If the message HEALTH\_WARN appears, wait a few minutes and then try
again. If the warning condition persists, consult the public
documentation for troubleshooting Ceph monitors \(for example,
`http://docs.ceph.com/docs/master/rados/troubleshooting/troubleshootin
g-mon/
<http://docs.ceph.com/docs/master/rados/troubleshooting/troubleshootin
g-mon/>`__\).
#. Restore the compute \(worker\) hosts, one at a time.
Restore the compute \(worker\) hosts following the same procedure used to
restore controller-1.
#. Allow Calico and Coredns pods to be recovered by Kubernetes. They should
all be in 'N/N Running' state.
The state of the hosts when the restore operation is complete is as
follows:
.. code-block:: none
~(keystone_admin)]$ kubectl get pods -n kube-system | grep -e calico -e coredns
calico-kube-controllers-5cd4695574-d7zwt 1/1 Running
calico-node-6km72 1/1 Running
calico-node-c7xnd 1/1 Running
coredns-6d64d47ff4-99nhq 1/1 Running
coredns-6d64d47ff4-nhh95 1/1 Running
#. Run the :command:`system restore-complete` command.
.. code-block:: none
~(keystone_admin)]$ system restore-complete
#. Alarms 750.006 alarms disappear one at a time, as the apps are auto
applied.
.. rubric:: |postreq|
.. _restoring-starlingx-system-data-and-storage-ul-b2b-shg-plb:
- Passwords for local user accounts must be restored manually since they
are not included as part of the backup and restore procedures.
- After restoring a |prod-dc| subcloud, you need to bring it back
to the **managed** state on the Central Cloud \(SystemController\), by
using the following commands:
.. code-block:: none
$ source /etc/platform/openrc
~(keystone_admin)]$ dcmanager subcloud manage <subcloud-name>
where <subcloud-name> is the name of the subcloud to be managed.
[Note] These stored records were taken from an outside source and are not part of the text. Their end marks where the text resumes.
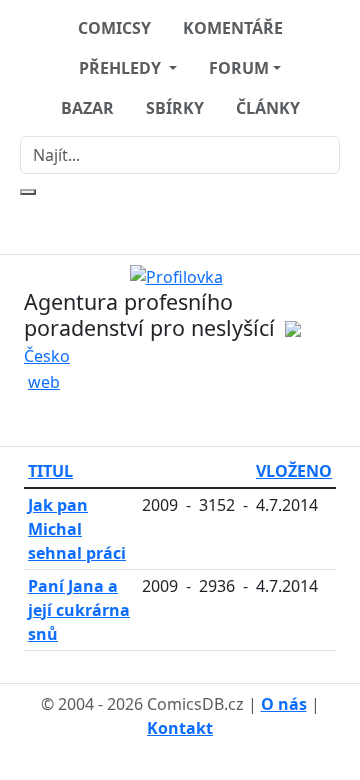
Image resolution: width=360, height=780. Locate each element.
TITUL (50, 471)
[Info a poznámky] (168, 419)
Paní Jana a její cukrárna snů (79, 610)
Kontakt (180, 728)
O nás (284, 704)
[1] (180, 275)
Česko (47, 356)
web (44, 382)
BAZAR (87, 108)
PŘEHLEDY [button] (122, 68)
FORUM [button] (239, 68)
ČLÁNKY (268, 108)
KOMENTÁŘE (233, 28)
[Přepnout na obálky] (192, 419)
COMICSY (114, 28)
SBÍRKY (175, 108)
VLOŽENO (294, 471)
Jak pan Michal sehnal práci (77, 529)
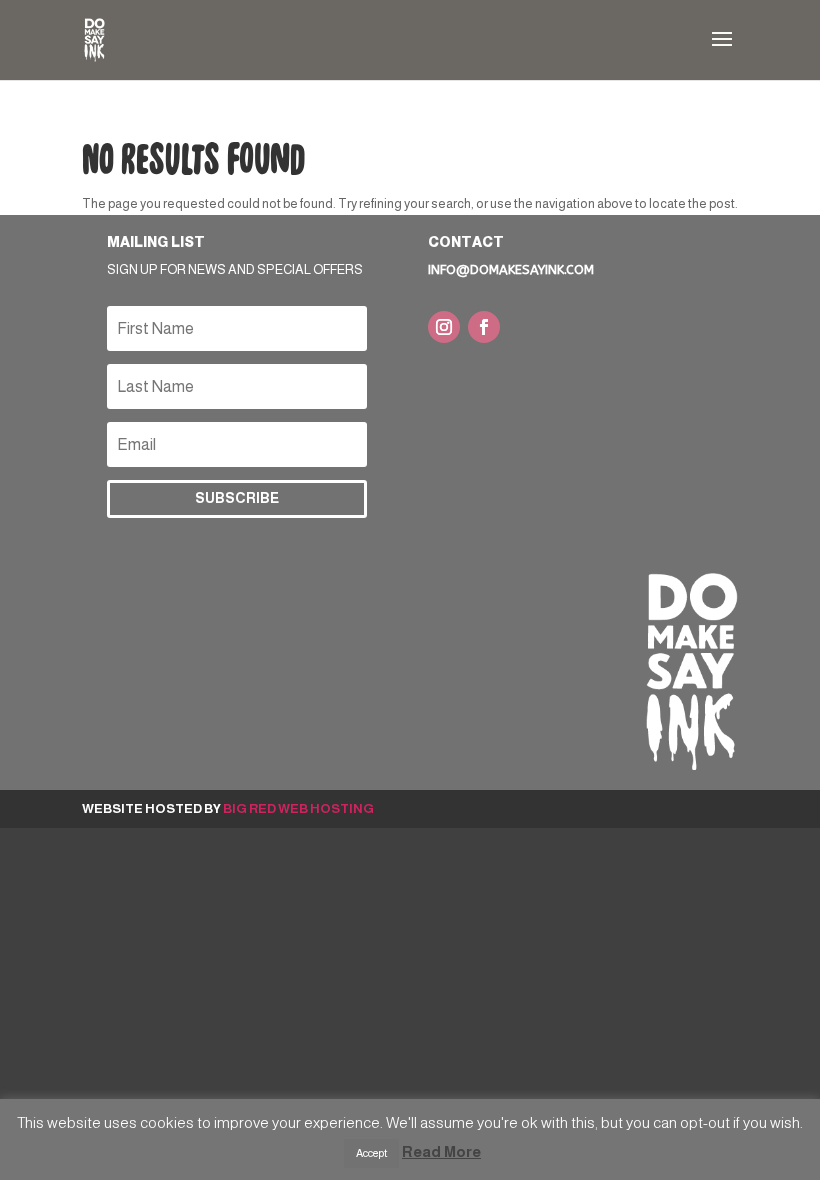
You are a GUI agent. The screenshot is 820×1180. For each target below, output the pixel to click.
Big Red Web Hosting (298, 808)
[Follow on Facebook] (484, 327)
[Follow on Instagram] (444, 327)
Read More (441, 1151)
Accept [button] (371, 1153)
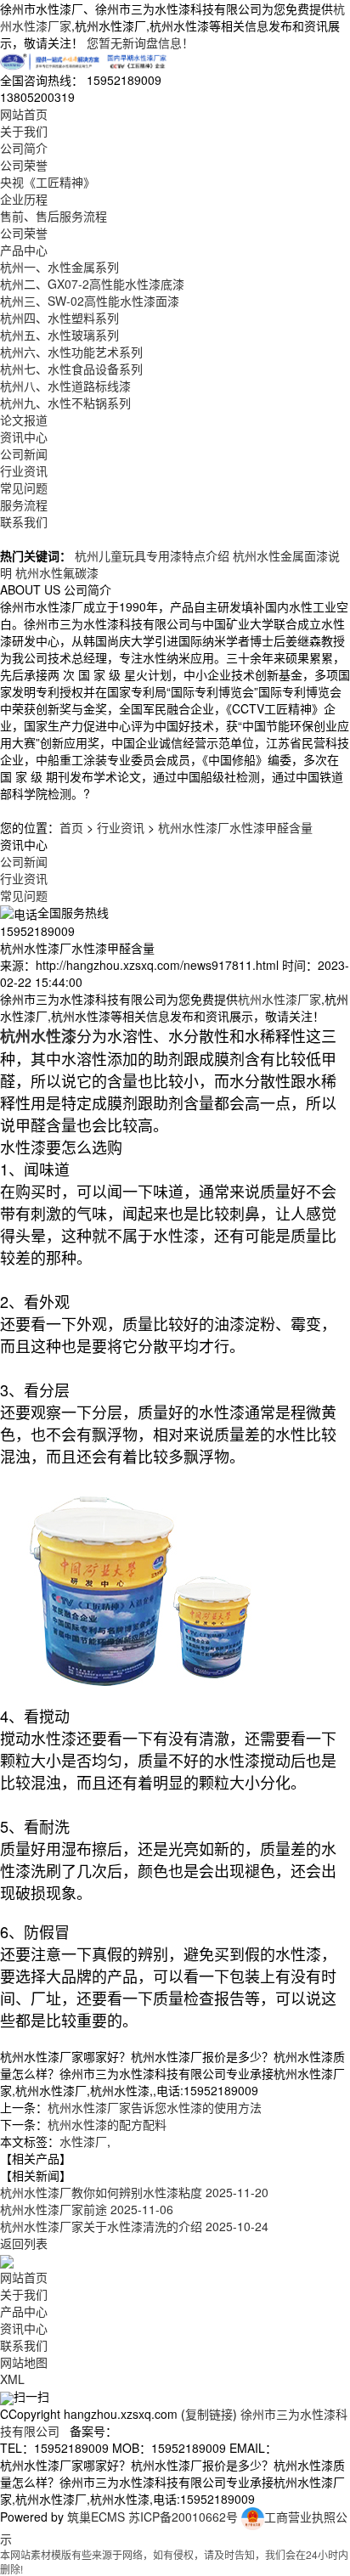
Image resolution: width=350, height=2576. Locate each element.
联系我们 (24, 521)
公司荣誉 (24, 164)
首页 (71, 827)
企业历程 (24, 198)
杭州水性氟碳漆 (57, 572)
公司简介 (24, 147)
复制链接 (209, 2413)
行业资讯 (24, 470)
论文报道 (24, 419)
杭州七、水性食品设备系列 (71, 368)
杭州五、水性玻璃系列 (59, 334)
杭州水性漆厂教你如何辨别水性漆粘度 (134, 2192)
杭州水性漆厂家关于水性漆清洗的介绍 (134, 2226)
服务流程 (24, 504)
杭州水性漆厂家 (279, 998)
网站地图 (24, 2361)
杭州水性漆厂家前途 (86, 2209)
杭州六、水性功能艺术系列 (71, 351)
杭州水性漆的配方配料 (107, 2124)
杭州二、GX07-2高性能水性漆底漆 (92, 283)
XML (12, 2378)
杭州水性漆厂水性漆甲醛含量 (235, 827)
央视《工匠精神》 (47, 181)
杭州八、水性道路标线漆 (65, 385)
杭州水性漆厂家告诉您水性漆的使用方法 (155, 2107)
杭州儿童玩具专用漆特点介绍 (152, 555)
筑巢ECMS (96, 2516)
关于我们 (24, 130)
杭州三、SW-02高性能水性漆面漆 (89, 300)
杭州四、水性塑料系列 (59, 317)
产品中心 (24, 249)
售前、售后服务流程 (53, 215)
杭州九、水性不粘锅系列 (65, 402)
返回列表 (24, 2243)
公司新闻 (24, 453)
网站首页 (24, 113)
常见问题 (24, 487)
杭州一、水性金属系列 (59, 266)
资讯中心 (24, 436)
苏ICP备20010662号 (183, 2516)
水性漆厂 (83, 2141)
.. comments in steps seem to throw numbering off.
.. xreflink removed from step 'Install the |prod| ISO software on controller-0 from the USB flash
drive.':
For details, refer to the |inst-doc|: :ref:`Installing Software on
controller-0 <installing-software-on-controller-0>`. Perform the
installation procedure for your system and *stop* at the step that
requires you to configure the host as a controller.
.. xreflink removed from step 'Install network connectivity required for the subcloud.':
For details, refer to the |distcloud-doc|: :ref:`Installing and
Provisioning a Subcloud <installing-and-provisioning-a-subcloud>`.